After disembarking their passengers in Australia, the ships were ordered to return to New York to assist in the transportation of American forces to Great Britain. It was the first time since 1940 that the ships had returned to home-waters, and on their arrival welcome arrangements were made for the crewmen to take a well-earned, if somewhat brief, leave with their families. …Between the Spring of 1940 and May 1945, the Queen Mary and the Queen Elizabeth phantom-like in their grey war paint had steamed over 930,000 miles – the equivalent to 38 journeys around the world – to bring safely over the oceans some 1,250,000 fighting men of the United [States]. Britain rendered no charge on the United States for these shipping services which was a mighty contribution to Lend-Lease in reverse.

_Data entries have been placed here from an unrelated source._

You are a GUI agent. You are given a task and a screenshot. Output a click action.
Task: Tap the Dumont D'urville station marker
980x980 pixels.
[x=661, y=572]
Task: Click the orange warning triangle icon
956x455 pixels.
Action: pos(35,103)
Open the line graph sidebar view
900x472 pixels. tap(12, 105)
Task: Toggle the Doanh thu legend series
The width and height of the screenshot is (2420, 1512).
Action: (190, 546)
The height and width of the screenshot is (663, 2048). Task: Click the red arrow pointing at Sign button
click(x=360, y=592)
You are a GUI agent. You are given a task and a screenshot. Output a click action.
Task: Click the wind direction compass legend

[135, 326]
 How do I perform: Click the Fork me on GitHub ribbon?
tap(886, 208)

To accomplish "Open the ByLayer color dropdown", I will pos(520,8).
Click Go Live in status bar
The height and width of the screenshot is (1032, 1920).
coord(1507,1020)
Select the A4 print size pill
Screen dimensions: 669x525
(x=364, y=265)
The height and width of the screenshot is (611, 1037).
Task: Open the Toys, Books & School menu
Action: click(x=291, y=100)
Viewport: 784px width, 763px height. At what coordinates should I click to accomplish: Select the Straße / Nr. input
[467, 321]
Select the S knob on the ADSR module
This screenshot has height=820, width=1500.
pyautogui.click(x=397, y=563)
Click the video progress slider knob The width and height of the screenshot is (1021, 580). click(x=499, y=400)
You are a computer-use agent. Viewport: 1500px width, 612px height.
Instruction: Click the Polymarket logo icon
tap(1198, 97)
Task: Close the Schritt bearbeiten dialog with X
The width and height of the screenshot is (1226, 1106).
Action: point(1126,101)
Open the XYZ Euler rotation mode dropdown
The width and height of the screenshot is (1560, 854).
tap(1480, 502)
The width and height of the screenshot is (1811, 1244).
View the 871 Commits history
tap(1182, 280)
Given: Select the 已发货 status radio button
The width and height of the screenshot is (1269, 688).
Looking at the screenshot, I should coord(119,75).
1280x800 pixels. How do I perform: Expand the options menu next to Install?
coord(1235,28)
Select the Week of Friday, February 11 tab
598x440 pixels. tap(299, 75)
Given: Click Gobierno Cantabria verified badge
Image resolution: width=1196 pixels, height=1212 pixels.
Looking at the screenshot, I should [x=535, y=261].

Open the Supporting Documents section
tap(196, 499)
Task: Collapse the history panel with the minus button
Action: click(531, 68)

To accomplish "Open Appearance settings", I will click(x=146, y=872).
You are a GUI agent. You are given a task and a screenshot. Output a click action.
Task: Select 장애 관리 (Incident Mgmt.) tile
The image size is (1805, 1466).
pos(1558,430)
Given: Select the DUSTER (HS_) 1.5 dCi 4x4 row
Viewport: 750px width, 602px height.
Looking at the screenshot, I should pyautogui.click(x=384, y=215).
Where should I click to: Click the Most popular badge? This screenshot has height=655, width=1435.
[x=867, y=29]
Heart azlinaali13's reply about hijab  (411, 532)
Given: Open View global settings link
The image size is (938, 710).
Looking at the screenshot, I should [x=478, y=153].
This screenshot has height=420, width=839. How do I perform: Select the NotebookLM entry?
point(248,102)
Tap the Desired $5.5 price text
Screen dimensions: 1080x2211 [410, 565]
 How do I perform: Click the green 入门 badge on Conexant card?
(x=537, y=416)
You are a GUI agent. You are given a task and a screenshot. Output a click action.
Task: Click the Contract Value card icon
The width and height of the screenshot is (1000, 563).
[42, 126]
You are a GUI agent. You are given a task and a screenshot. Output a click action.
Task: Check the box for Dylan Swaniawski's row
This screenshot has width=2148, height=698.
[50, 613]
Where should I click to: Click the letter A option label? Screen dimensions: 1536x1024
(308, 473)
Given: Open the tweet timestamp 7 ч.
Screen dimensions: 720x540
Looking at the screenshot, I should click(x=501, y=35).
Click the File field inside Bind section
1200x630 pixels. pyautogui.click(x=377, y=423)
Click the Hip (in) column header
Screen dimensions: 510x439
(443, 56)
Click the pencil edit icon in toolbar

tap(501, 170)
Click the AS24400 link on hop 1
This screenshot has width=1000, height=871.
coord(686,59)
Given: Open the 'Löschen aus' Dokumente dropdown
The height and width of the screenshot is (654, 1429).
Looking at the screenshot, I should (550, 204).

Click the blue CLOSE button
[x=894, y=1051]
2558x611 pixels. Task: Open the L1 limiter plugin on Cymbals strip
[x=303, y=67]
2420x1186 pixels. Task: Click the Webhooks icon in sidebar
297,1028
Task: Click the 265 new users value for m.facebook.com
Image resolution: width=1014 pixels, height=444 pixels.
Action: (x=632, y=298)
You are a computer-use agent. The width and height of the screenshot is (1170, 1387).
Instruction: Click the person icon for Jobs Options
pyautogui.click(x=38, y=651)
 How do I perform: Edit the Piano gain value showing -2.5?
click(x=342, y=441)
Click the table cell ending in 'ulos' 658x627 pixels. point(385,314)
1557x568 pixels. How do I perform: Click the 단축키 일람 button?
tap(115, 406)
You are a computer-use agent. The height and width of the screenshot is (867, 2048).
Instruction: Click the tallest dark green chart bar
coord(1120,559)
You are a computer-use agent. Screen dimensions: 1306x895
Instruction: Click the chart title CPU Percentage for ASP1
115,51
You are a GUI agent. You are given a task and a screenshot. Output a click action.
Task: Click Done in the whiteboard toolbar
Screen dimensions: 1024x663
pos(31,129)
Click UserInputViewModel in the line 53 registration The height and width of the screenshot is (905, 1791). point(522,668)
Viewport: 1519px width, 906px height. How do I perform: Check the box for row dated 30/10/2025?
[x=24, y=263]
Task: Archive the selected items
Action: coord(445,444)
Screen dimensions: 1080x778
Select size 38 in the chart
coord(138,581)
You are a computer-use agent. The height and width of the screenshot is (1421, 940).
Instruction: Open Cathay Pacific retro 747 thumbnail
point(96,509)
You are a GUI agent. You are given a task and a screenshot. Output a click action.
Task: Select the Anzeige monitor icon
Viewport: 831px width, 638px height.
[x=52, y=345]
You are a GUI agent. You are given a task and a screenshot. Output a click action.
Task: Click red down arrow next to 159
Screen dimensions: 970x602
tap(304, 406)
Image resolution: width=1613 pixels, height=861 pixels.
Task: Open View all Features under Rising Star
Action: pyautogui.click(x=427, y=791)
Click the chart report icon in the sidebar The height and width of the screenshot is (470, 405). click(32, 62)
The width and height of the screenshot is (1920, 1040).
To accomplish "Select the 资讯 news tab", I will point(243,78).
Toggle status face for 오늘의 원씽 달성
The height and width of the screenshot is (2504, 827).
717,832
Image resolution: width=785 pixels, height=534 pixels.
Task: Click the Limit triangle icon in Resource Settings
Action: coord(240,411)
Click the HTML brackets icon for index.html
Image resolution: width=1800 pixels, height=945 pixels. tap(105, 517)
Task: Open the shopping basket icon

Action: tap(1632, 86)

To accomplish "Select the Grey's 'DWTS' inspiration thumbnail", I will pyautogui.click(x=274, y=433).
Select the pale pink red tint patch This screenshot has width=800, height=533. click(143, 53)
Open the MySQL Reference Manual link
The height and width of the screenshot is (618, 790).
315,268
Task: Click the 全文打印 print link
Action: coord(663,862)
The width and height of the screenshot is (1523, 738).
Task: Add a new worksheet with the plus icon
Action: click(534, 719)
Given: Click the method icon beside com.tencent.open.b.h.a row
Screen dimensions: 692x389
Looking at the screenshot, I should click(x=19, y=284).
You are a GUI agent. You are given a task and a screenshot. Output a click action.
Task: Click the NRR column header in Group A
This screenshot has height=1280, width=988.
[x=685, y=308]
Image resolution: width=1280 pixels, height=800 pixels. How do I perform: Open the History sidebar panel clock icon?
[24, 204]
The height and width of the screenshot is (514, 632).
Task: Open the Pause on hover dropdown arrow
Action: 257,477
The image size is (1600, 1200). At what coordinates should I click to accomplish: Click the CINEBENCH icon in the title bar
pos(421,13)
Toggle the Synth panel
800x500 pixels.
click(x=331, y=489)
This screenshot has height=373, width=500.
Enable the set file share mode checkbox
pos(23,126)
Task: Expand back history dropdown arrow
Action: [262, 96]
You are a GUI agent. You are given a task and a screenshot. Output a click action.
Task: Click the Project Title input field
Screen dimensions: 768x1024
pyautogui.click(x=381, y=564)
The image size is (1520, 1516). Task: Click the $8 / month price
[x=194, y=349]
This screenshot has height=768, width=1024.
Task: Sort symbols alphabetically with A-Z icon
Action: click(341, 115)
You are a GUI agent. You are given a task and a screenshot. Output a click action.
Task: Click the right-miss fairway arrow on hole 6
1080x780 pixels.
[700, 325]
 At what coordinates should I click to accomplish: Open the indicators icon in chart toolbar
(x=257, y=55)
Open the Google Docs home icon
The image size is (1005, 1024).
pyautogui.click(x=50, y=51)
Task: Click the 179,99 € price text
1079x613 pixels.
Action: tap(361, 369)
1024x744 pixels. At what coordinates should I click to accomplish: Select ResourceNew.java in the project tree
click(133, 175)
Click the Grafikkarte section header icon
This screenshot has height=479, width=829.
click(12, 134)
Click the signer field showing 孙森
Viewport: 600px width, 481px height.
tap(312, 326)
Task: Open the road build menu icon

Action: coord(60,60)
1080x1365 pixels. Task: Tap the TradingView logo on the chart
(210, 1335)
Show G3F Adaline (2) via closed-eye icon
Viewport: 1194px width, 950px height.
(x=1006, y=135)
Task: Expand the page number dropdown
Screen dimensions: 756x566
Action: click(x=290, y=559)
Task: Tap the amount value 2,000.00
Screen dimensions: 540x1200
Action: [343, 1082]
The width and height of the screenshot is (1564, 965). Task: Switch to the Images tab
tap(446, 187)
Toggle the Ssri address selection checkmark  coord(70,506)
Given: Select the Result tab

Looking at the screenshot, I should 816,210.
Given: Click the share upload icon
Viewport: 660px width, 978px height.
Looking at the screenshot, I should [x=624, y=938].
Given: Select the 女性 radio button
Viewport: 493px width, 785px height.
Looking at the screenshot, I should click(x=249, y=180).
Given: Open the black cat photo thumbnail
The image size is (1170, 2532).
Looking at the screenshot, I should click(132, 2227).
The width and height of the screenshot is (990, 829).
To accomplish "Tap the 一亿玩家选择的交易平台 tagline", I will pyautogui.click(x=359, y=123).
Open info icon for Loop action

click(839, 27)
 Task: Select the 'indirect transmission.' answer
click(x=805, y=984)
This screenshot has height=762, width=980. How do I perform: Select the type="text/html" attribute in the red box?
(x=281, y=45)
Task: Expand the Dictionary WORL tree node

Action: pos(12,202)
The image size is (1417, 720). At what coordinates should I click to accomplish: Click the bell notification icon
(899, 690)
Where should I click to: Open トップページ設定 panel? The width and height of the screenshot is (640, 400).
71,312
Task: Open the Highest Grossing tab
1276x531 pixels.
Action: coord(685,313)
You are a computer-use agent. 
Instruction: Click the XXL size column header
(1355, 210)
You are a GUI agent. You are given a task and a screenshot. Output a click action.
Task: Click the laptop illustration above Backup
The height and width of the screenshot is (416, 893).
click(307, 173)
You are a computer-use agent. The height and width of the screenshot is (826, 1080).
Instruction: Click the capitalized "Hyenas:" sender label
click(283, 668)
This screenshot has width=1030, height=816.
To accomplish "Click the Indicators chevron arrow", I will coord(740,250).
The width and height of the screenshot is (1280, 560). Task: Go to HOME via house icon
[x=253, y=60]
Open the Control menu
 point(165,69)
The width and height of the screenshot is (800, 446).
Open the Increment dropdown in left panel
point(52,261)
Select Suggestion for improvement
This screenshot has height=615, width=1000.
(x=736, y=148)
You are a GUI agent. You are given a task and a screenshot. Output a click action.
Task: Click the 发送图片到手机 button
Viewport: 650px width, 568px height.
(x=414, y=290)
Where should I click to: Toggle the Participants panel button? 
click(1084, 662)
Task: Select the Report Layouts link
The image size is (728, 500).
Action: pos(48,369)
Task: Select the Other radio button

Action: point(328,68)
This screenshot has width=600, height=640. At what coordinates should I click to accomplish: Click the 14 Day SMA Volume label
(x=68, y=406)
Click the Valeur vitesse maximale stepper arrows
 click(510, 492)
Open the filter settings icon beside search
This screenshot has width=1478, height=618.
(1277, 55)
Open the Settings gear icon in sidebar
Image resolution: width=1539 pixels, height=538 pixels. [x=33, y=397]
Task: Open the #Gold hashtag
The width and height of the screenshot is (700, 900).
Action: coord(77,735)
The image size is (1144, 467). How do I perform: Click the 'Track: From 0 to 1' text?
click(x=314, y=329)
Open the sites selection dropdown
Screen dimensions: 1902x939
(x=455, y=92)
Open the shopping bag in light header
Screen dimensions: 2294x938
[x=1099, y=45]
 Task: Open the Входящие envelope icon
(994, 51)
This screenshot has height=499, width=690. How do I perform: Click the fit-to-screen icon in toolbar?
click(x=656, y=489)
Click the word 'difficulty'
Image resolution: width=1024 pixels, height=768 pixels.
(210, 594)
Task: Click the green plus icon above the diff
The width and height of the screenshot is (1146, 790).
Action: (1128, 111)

*Japan had been fighting wars of conquest in the Far East since 1931. In addition, on September 27, 1940 Japan entered into a mutual defense pact with the Axis powers, Germany and Italy. Although the United States had been supplying Britain, the Soviet Union, and China through an informal Lend-Lease program, the U.S. maintained formal neutrality during 1940-41. The Japanese attack on Pearl Harbor (December 7, 1941) had the result of bringing the U.S. into the war in Europe, as well as in Asia. The RMS Elizabeth began carrying US troops after Pearl Harbor.